Château Mouton-Rothschild is revered for its powerful expressions of Paulillac terroir, its art labels, its fascinating history and its people. All were on good display during a vertical tasting at the New York Wine Experience 2022, where co-owner Philippe Sereys de Rothschild and estate manager Jean-Emmanuel Danjoy shared four vintages from Bordeaux’s first growth great wineeach a decade apart.
The wines testify to Philip’s belief that “wine is about stories, a mix of cultures, understanding or misunderstanding people – and that’s the joy of what I do.”
Danjoy started at Napa’s Opus One (founded as a partnership between the Rothschild and Mondavi families) before coming to Bordeaux, where he also led operations at the fifth-largest chateaux Clerc Milon and d’Armailhac. He humbly emphasized the importance of “teamwork [and] attention to people, to details” in his approach to winemaking.
As at the 2015 Wine Experience, Philippe paid tribute to his mother, Baroness Philippe de Rothschild, who died in 2014. Molesworth fondly recalled tasting the Mouton 1986 at the 2011 Wine Experience, where the baroness kissed him on the cheek. Despite Philip’s gleeful threats to deliver another kiss, this year’s vertical went without a hug.
In the 2016 Château Mouton-Rothschild Pauillac (98 points, $652), Molesworth praised the purity of the fruit and noted that, unlike many Left Bank estates, Mouton has kept the percentage of Merlot in the blend relatively constant. Danjoy recognized the wine’s “tremendous personality” and admitted that “we didn’t know what we had on our hands” until mid-harvest.
Philip drew attention to William Kentridge’s label, which depicts a bacchanal and “symbolises what wine should be… sharing, enjoyment, dancing, fun and emotion”. Of Mouton’s art label tradition, started by his grandfather Baron Philippe, he noted: “The wine is global, the art is global…the perceptions, the feelings, the memories, all these things are global.”
Molesworth describes the 2006 (95, $820) as a “battleship” typical of Mouton’s firm tannin structure. In the 1996 (96, $188) he highlights the relatively high percentage of Cabernet Franc, which gives the wine classic tobacco notes and silky tannins.

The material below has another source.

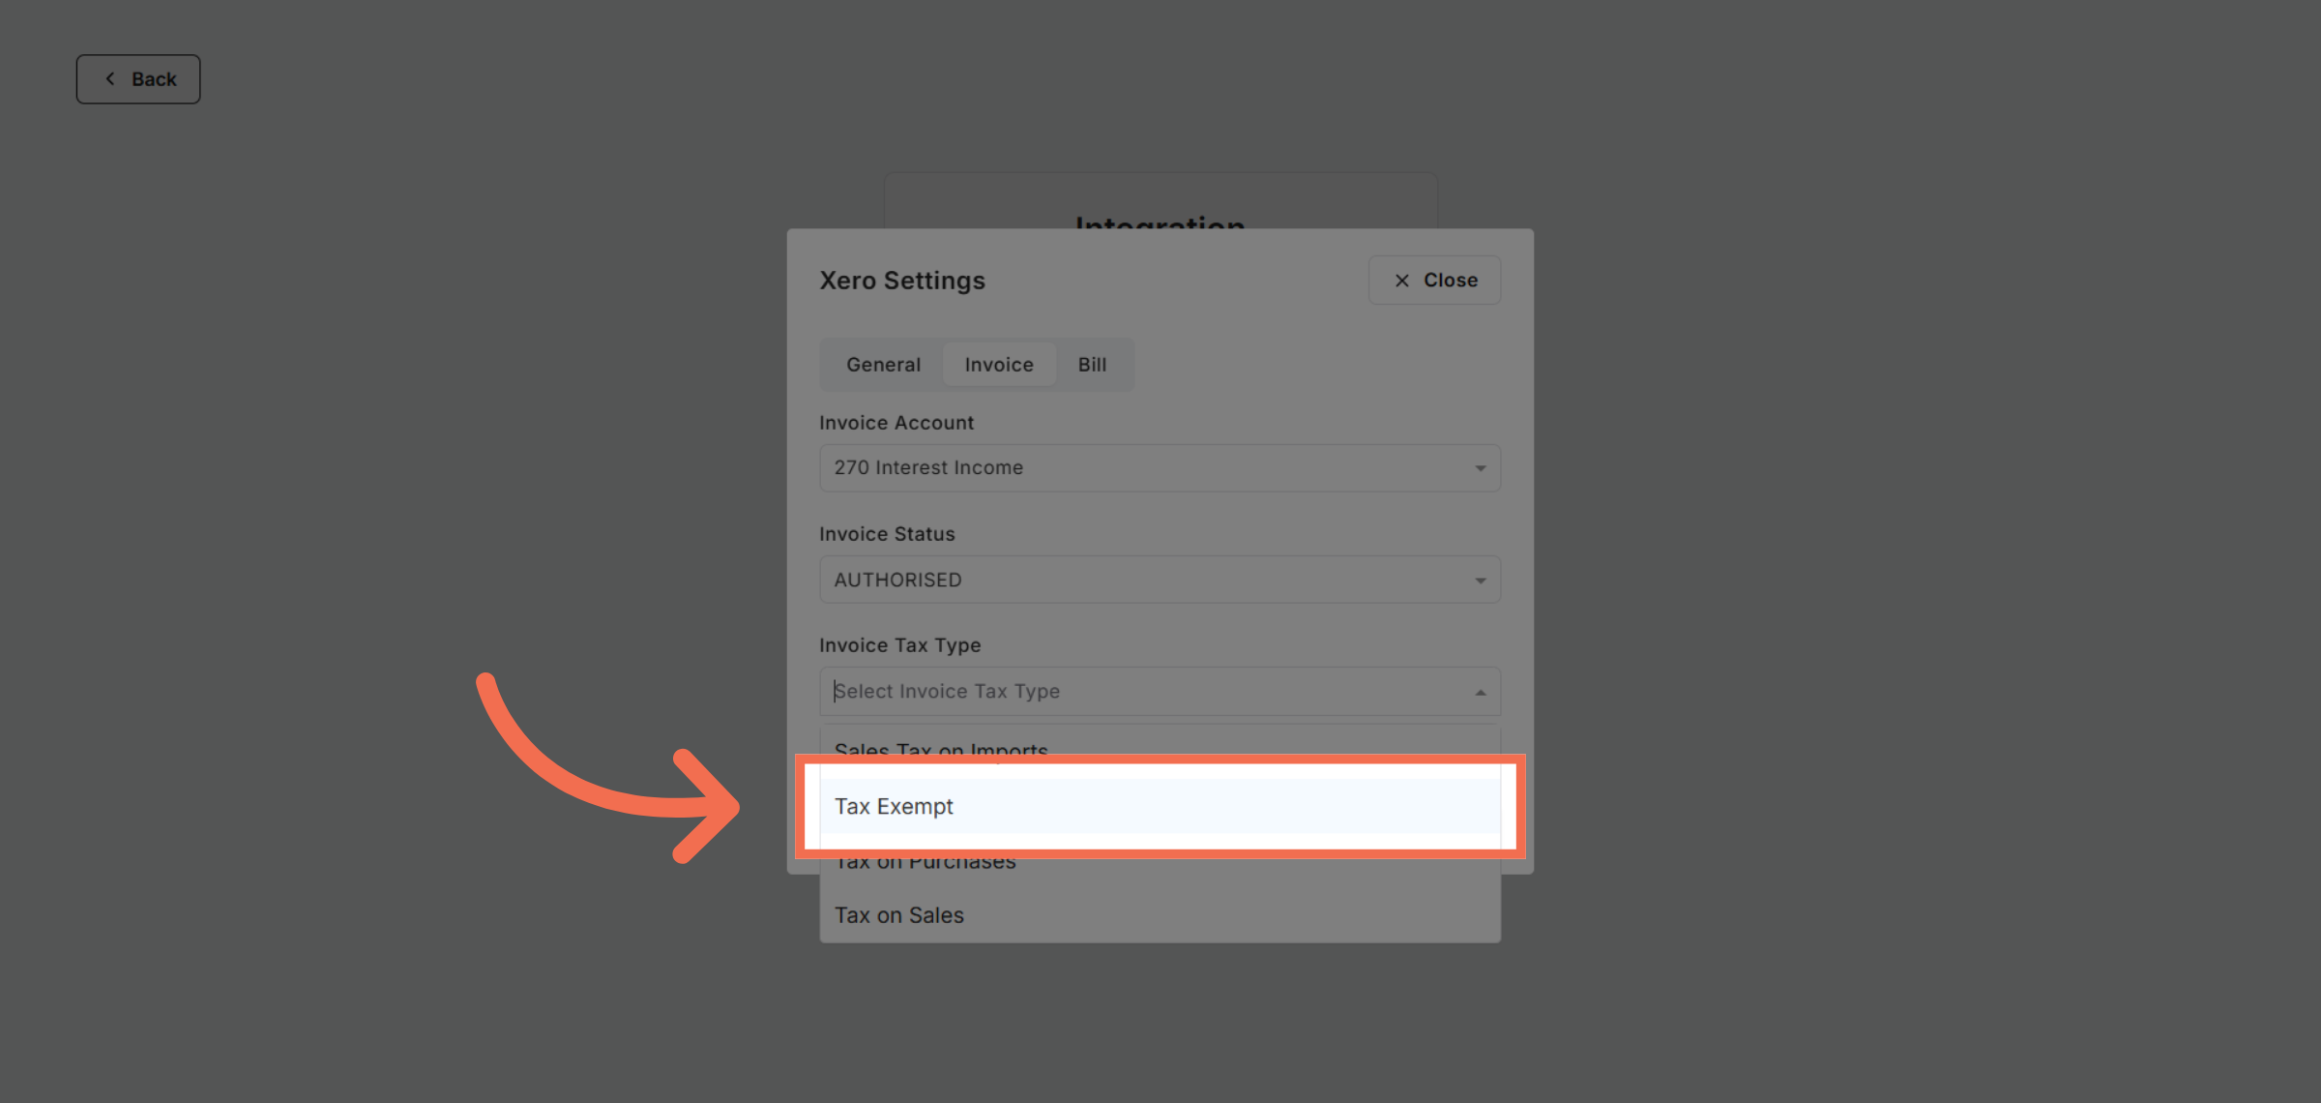Click the Close button in Xero Settings

click(1434, 280)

The latest, and judging by the crowd’s enthusiastic approval, the biggest was 1986 ($99, $95), whose description of Molesworth prompted the Philippines’ approval in 2011. Philippe drew attention to the label’s resemblance to Haitian-American artist Bernard Sejournet. , with masks used in the ancient theater, one of the many passions of his actress mother.
When Molesworth asked if he had a favorite among the four vintages, Philippe replied with a slight sigh. “The artists you liked when you were 15 are not the same artists you liked when you were 25… your emotions, your perceptions, your attachment to things change and that’s why we’re human beings. So the day I [am] able to answer your question is the day my emotions [and] perceptions will cease. This will be the saddest day of my life.”